# Information supplied

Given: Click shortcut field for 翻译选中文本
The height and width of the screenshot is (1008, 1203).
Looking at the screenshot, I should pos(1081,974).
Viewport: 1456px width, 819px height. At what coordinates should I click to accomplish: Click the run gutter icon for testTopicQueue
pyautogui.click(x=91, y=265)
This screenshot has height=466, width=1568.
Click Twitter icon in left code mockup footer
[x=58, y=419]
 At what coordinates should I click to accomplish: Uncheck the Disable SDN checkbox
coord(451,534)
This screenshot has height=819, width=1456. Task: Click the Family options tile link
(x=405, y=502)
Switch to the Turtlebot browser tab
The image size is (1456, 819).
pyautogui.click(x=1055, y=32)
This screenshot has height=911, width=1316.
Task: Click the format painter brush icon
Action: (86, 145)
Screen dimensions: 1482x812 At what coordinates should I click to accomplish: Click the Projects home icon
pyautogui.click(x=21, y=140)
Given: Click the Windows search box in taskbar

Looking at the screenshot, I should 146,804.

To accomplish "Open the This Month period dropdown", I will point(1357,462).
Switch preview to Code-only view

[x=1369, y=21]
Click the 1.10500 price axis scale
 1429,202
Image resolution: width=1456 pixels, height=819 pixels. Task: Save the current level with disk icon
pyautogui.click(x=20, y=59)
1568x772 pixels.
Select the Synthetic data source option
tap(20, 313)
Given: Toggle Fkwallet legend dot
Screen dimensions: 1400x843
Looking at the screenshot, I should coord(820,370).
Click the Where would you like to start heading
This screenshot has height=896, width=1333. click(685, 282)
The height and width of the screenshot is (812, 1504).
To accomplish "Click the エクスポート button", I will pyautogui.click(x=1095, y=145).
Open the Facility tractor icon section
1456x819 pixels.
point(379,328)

# Goal of the exercise
Extract every entry above as it appears.

# Task response
Given: Click shortcut field for 翻译选中文本
The height and width of the screenshot is (1008, 1203).
Looking at the screenshot, I should pos(1081,974).
Viewport: 1456px width, 819px height. At what coordinates should I click to accomplish: Click the run gutter icon for testTopicQueue
pyautogui.click(x=91, y=265)
This screenshot has height=466, width=1568.
Click Twitter icon in left code mockup footer
[x=58, y=419]
 At what coordinates should I click to accomplish: Uncheck the Disable SDN checkbox
coord(451,534)
This screenshot has height=819, width=1456. Task: Click the Family options tile link
(x=405, y=502)
Switch to the Turtlebot browser tab
The image size is (1456, 819).
pyautogui.click(x=1055, y=32)
This screenshot has height=911, width=1316.
Task: Click the format painter brush icon
Action: (86, 145)
Screen dimensions: 1482x812 At what coordinates should I click to accomplish: Click the Projects home icon
pyautogui.click(x=21, y=140)
Given: Click the Windows search box in taskbar

Looking at the screenshot, I should 146,804.

To accomplish "Open the This Month period dropdown", I will point(1357,462).
Switch preview to Code-only view

[x=1369, y=21]
Click the 1.10500 price axis scale
 1429,202
Image resolution: width=1456 pixels, height=819 pixels. Task: Save the current level with disk icon
pyautogui.click(x=20, y=59)
1568x772 pixels.
Select the Synthetic data source option
tap(20, 313)
Given: Toggle Fkwallet legend dot
Screen dimensions: 1400x843
Looking at the screenshot, I should coord(820,370).
Click the Where would you like to start heading
This screenshot has height=896, width=1333. click(685, 282)
The height and width of the screenshot is (812, 1504).
To accomplish "Click the エクスポート button", I will pyautogui.click(x=1095, y=145).
Open the Facility tractor icon section
1456x819 pixels.
point(379,328)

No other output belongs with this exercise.